--- EXTRAIT À LIRE ---
Pourquoi Lémek exagère
L’actualité nous offre un déchaînement de violence qui n’est hélas pas sans précédent, mais qui est effroyable. À partir de l’évocation d’un personnage de la Genèse, nous ne donnerons aucune clef d’interprétation: il ne sera pas difficile de deviner à quels faits on pense. Il nous reste seulement à espérer que Celui à qui «appartiennent le règne, la puissance et la gloire» arrête la main des nouveaux Lémek dans les moments et les circonstances qu’il jugera opportuns (1).
Quand on est attaqué, l’envie de répliquer est naturelle. Longtemps, nous l’avions sous-estimée, paisiblement installés dans une Europe de l’Ouest presque miraculeusement pacifiée après des combats meurtriers, extrêmes et technologiques qui, aujourd’hui encore, peuvent apparaître comme une répétition générale de la fin du monde. Dans votre moteur de recherche, avec l’onglet «Images», faites une rechercher sur «1943»: vous serez surpris. Puis pas du tout surpris. 1942-1943 ont peut-être été les années les plus désespérantes et les plus démentielles de l’histoire du monde. Or, toute cette violence absolue s’est évanouie en assez peu de temps des lieux où elle avait pris naissance. Et nous étions devenus des Bisounours. Hélas, aujourd’hui, même quand on hait l’industrie de l’armement, on est bien obligé de se dire que sans elle l’Ukraine serait déjà engloutie par la Russie. La guerre est revenue en Europe, et nos illusions ont fondu comme neige sous les bombes.

--- DONNÉES FOURNIES ---
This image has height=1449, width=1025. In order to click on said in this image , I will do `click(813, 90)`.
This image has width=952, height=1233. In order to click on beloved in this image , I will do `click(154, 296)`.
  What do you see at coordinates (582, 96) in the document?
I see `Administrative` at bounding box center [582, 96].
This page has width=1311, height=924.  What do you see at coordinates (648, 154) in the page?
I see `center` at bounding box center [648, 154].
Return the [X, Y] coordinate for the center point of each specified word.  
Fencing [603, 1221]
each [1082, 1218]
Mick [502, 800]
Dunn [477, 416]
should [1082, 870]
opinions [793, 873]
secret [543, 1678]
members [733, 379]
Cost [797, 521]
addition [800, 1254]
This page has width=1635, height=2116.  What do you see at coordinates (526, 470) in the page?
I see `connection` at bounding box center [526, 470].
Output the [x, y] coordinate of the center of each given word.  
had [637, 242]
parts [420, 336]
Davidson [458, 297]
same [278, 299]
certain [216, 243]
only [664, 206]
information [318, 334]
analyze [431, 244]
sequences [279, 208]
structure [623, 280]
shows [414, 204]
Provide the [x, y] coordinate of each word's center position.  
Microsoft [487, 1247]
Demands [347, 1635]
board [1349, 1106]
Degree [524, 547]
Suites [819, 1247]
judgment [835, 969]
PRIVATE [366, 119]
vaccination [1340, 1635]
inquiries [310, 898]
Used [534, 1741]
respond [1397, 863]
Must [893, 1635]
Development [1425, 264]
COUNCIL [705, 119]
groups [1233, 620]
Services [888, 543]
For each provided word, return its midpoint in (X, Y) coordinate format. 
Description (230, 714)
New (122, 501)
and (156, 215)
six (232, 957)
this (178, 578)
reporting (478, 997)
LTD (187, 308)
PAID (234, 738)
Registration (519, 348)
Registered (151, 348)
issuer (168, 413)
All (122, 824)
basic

--- CONSIGNE ÉCRITE ---
Poursuivez le texte sur Lémek et le retour de la violence juste après sa dernière phrase.

--- RÉPONSE ÉCRITE ---
Bien que touchés par des attentats terroristes sur notre sol depuis quelques années, nous n’avons pas encore trop cette mentalité de représailles, de retaliation, comme on dit en anglais à partir du mot talion (cf. Exode 21,23-25). Et quand nous l’avons (la politique n’étant pas vraiment le lieu où il est facile de tendre l’autre joue), nous avons encore le sens des proportions, de la négociation, voire de l’apaisement. Or, ce sens des proportions vient d’être complètement pulvérisé quelque part dans le monde.
La folie meurtrière qui vient de s’emparer d’un peuple blessé se percevant comme victime perpétuelle a plus qu’outrepassé la retaliation. Or, les origines de cette folie remontent aux premiers chapitres de la Bible. Nous lisons en Genèse 4,23-24:
«Lémek dit à ses femmes:
Ada et Tsilla, écoutez-moi !
Femmes de Lémek, prêtez l’oreille à ma parole !
J’ai tué un homme pour ma blessure
et un enfant pour ma meurtrissure.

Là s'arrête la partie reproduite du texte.